C'est une promenade érudite à travers le temps et l'espace en compagnie des livres, de la lecture et des lecteurs ; et l'auteur d'indiquer à la dernière page de son essai qu'une telle histoire ne saurait avoir de fin.
En tout cas elle a eu un début ou des débuts remontant à la plus haute Antiquité avec, notamment, les tablettes sumériennes. Car pour qu'il y ait lecture, il faut que quelque chose soit écrit. Bien que l'on puisse "lire" la Nature...A l'autre étape de l'histoire en cours il y a les tablettes de Steve Job. Mais Alberto, en 1996, ne pouvait le deviner.
Voilà, entre autre raison, pourquoi son histoire est sans fin. Elle a eu aussi des étapes fondamentales dont la plus importante pour notre civilisation est celle de la découverte de l'imprimerie. Cette dernière n'est pourtant pas à l'origine de l'importance accordée à la lecture et au lieu de conservation des livres. Des bibliothèques fameuses ont précédé l'époque de Gutenberg. Callimaque l'égyptien, bibliothécaire d'Alexandrie, s'interrogeait déjà sur la meilleure méthode de classement et de rangement d'une bibliothèque. Il a ainsi rédigé le premier catalogue de la littérature grecque, classé par ordre alphabétique et par genre.

§ Liste
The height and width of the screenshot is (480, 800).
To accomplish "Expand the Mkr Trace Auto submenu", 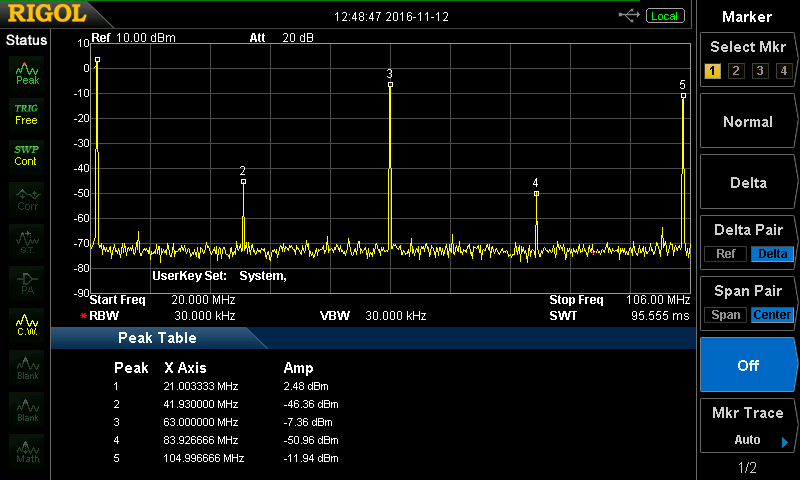I will pos(748,426).
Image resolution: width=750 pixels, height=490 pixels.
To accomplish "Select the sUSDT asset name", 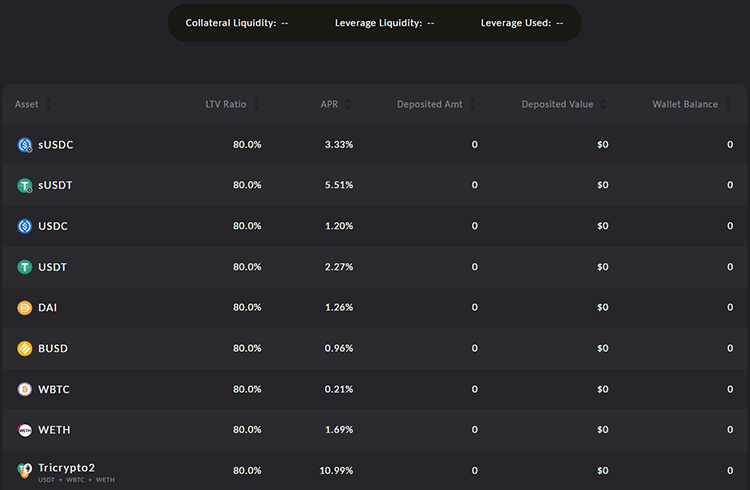I will pos(55,185).
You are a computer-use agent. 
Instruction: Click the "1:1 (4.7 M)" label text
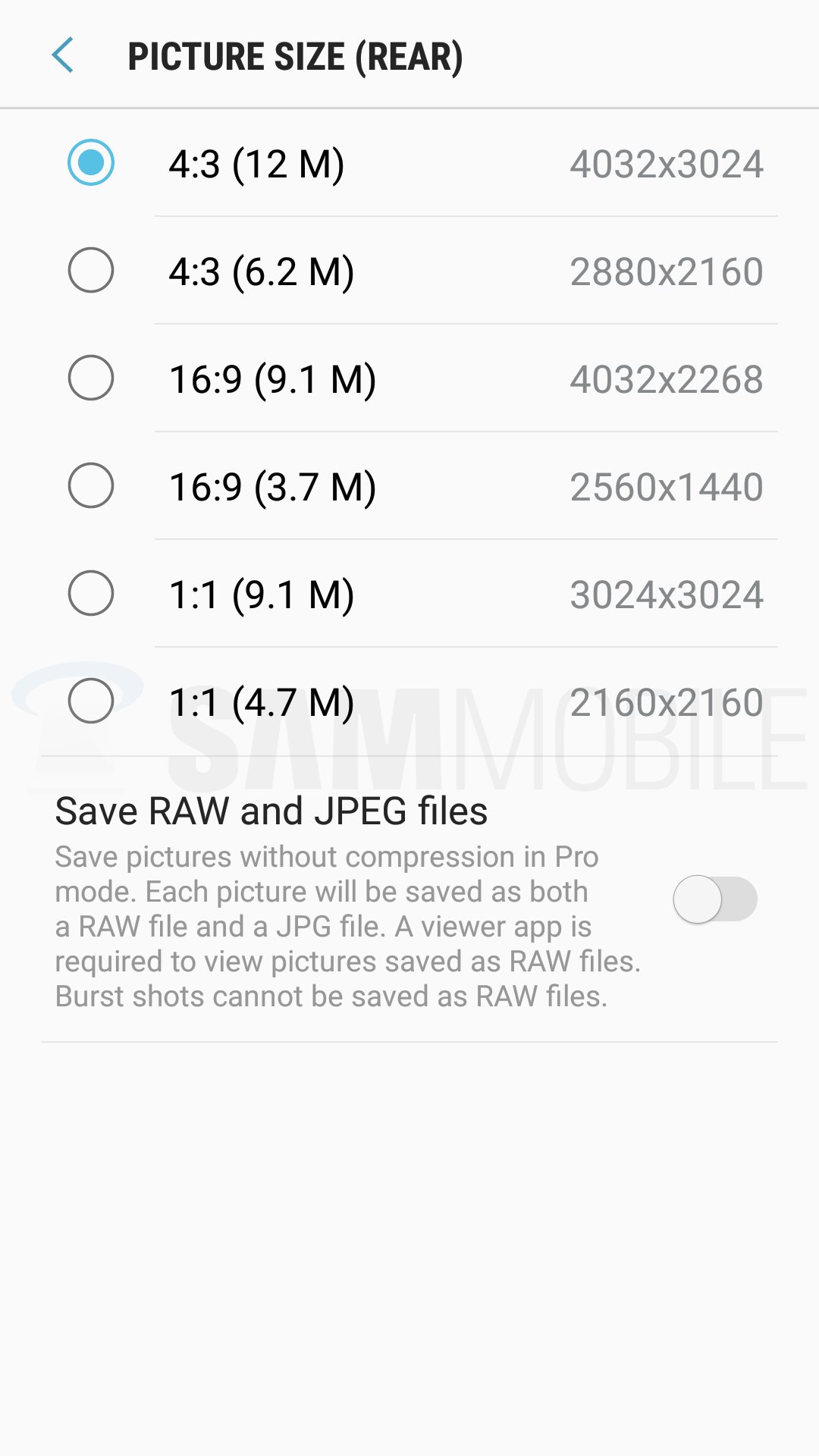click(x=261, y=703)
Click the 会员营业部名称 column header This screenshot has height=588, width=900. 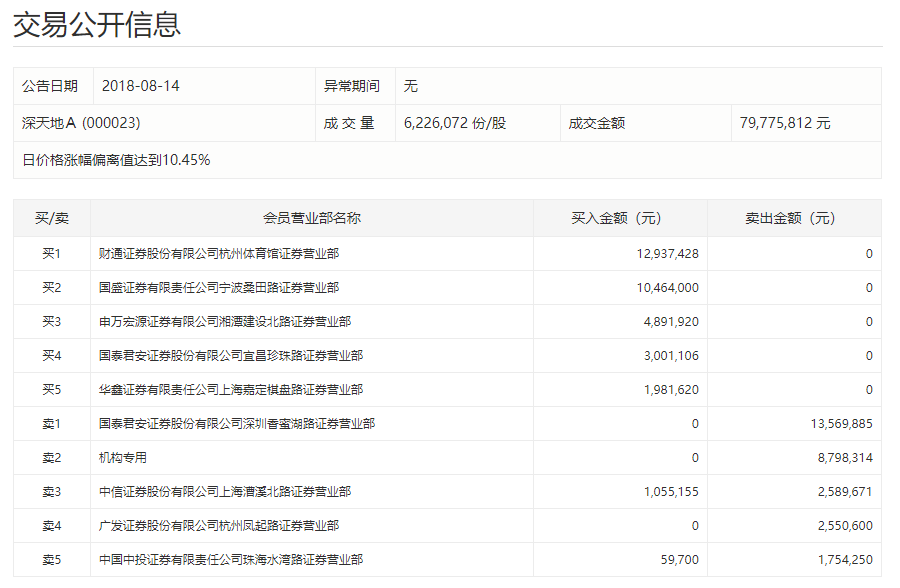click(x=312, y=218)
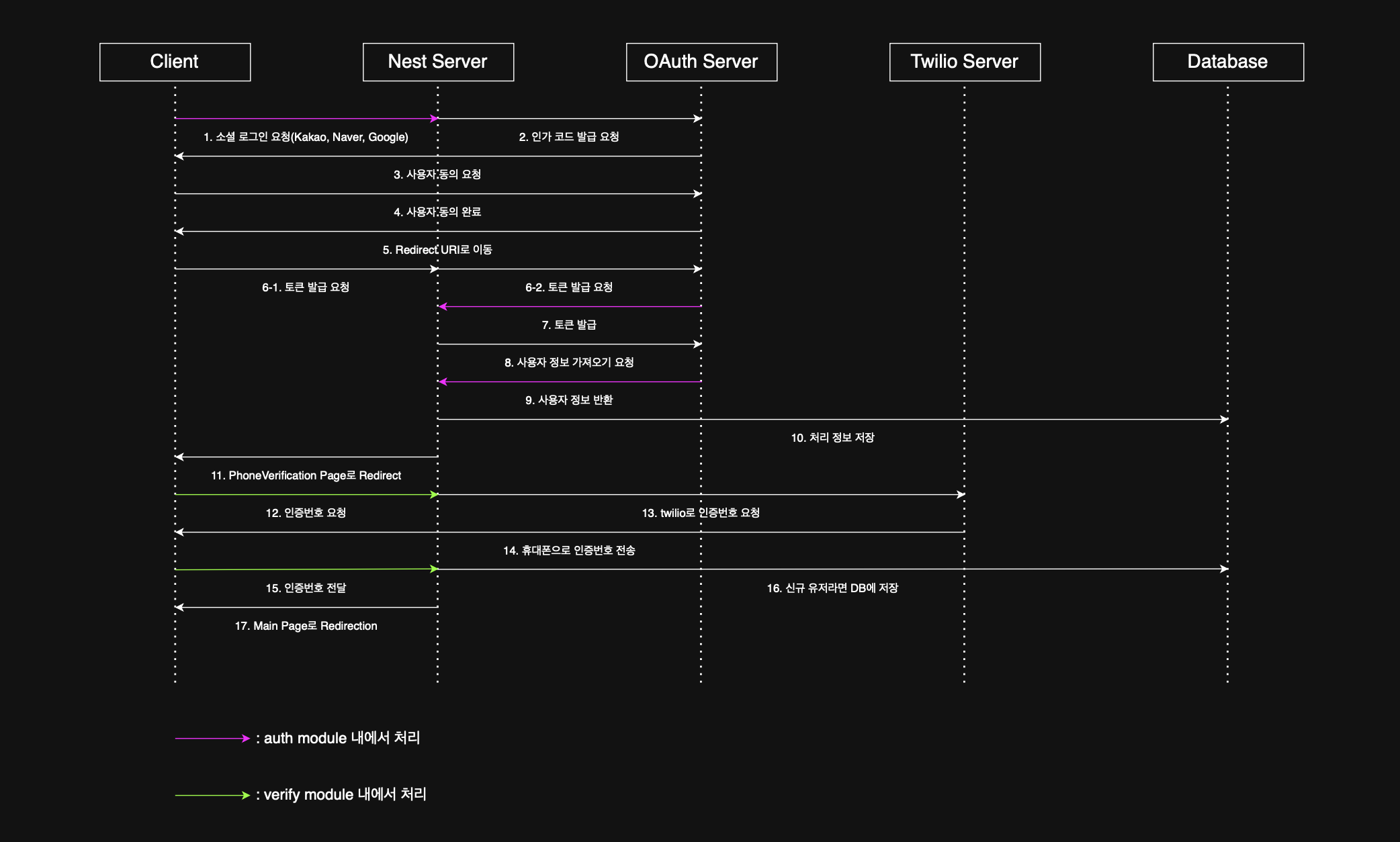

§ Votre tâche
Recopiez fidèlement le passage de la source qui s'ouvre sur les mots contenant « En tout cas » et se clôt sur « pouvait le deviner. ».

§ Problème résolu
En tout cas elle a eu un début ou des débuts remontant à la plus haute Antiquité avec, notamment, les tablettes sumériennes. Car pour qu'il y ait lecture, il faut que quelque chose soit écrit. Bien que l'on puisse "lire" la Nature...A l'autre étape de l'histoire en cours il y a les tablettes de Steve Job. Mais Alberto, en 1996, ne pouvait le deviner.